UK prime minister warned of the “peril” of climate change during his speech yesterday at the COP21 climate change summit as the UK joined an international clean energy initiative.
Yesterday saw the opening of COP21 and present world leaders addressed each other, with speeches largely capped at three minutes. Cameron spoke of the need for any agreement to include legally binding components and referenced the dangers the world faced if it failed to tackle the issue now.
“Let’s imagine for a moment what we would have to say to our grandchildren if we failed. We would have to say, it was all too difficult… What we are looking at is not difficult. It is doable and therefore we should come together and do it,” he said.
Cameron’s speech came just as the UK joined Mission Innovation, an international programme aimed at stimulating investment in clean energy technologies and innovations. It will identify required research and development to bring down costs associated with renewable energy.
Energy secretary Amber Rudd said it was clear the world needed to “take urgent action to tackle climate change” and that a low-carbon future would “ensure our long-term economic security”.
“Investing more in R&D by both governments and the private sector is critical to ensure we harness and support the creativity, ingenuity and entrepreneurship of our universities and businesses in tackling the challenge of making clean affordable energy widely available,” she said.

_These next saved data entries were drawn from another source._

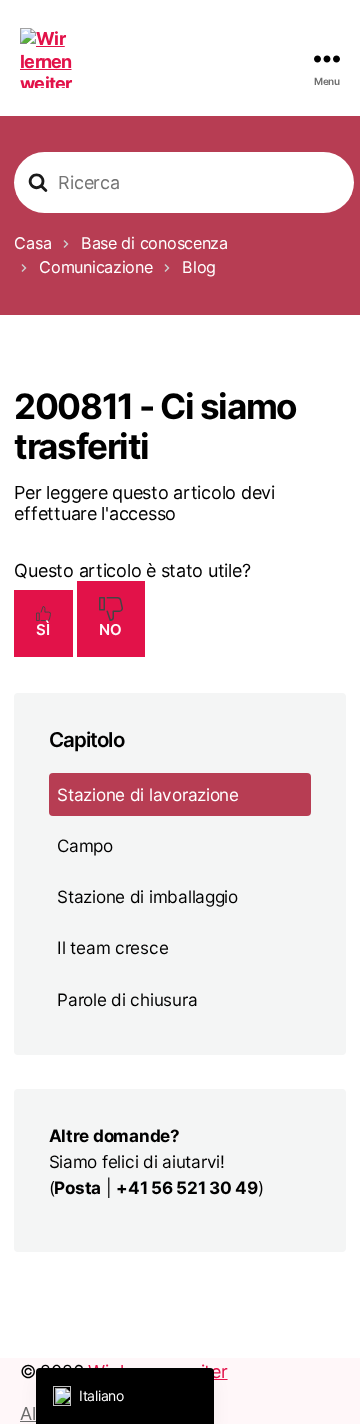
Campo (85, 845)
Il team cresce (112, 947)
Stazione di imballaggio (147, 896)
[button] (125, 1396)
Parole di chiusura (127, 999)
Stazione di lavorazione (148, 794)
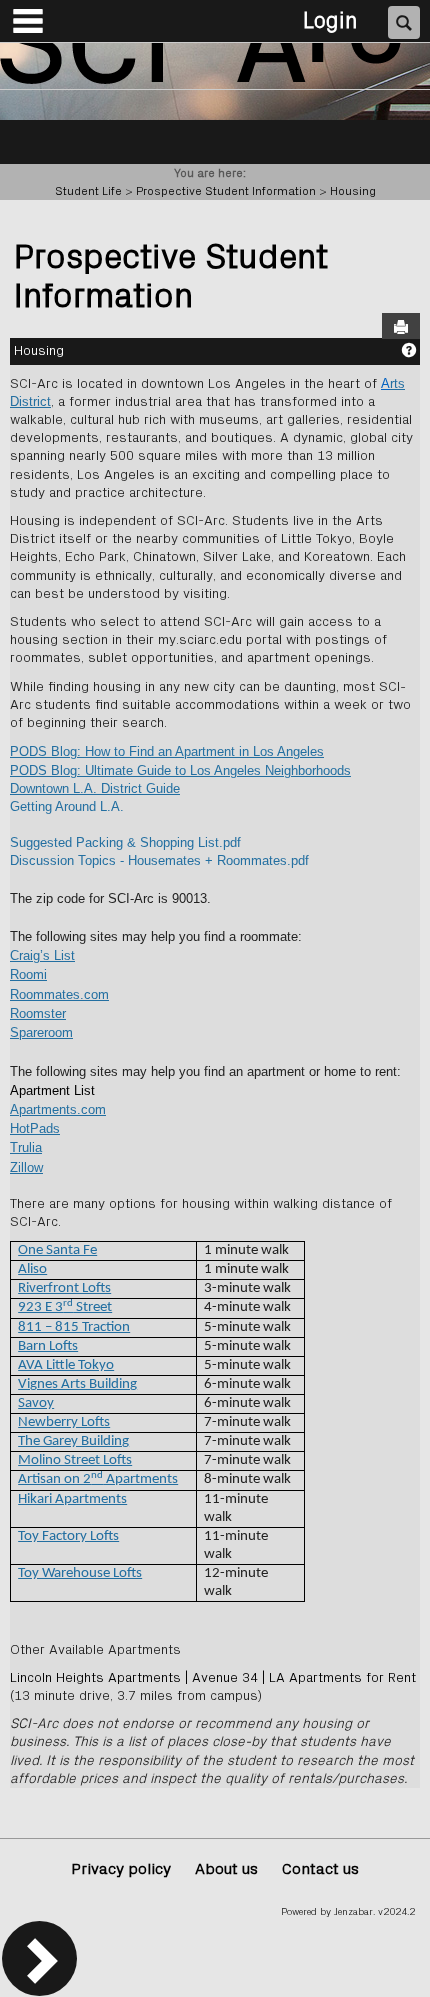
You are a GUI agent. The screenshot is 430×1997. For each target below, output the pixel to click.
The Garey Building (73, 1441)
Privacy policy (121, 1869)
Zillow (26, 1167)
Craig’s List (42, 955)
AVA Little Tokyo (66, 1365)
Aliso (32, 1269)
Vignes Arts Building (77, 1384)
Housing (353, 191)
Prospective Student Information (226, 191)
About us (226, 1869)
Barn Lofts (48, 1346)
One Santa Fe (57, 1250)
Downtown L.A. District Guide (95, 788)
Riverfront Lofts (64, 1288)
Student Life (88, 191)
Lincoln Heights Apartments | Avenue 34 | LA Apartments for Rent (213, 1678)
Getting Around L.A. (67, 806)
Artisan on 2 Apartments (98, 1479)
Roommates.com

However Rudd’s predecessor and former Liberal Democrat MP Ed Davey said that while he expected a deal to be reached at the summit, it would fall short of what the UK needs.
“We will be short of what is needed – so the real key is this: what are the mechanisms for future, early, ratcheting up of promises/actions? If it’s clear Paris isn’t the final word, that’s a good thing.
“Key things to watch out for include what India says, and what it is actually doing; what is agreed on early action on forests; is there an agreement of HFCs?; are their side initiatives, outside of the formal text, that show the private sector galvanised more than governments?” he said.
Yesterday India prime minister Narendra Modi launched his global solar alliance, comprising 120 countries across the world that will champion solar as a source of renewable energy. The UK was not a signee.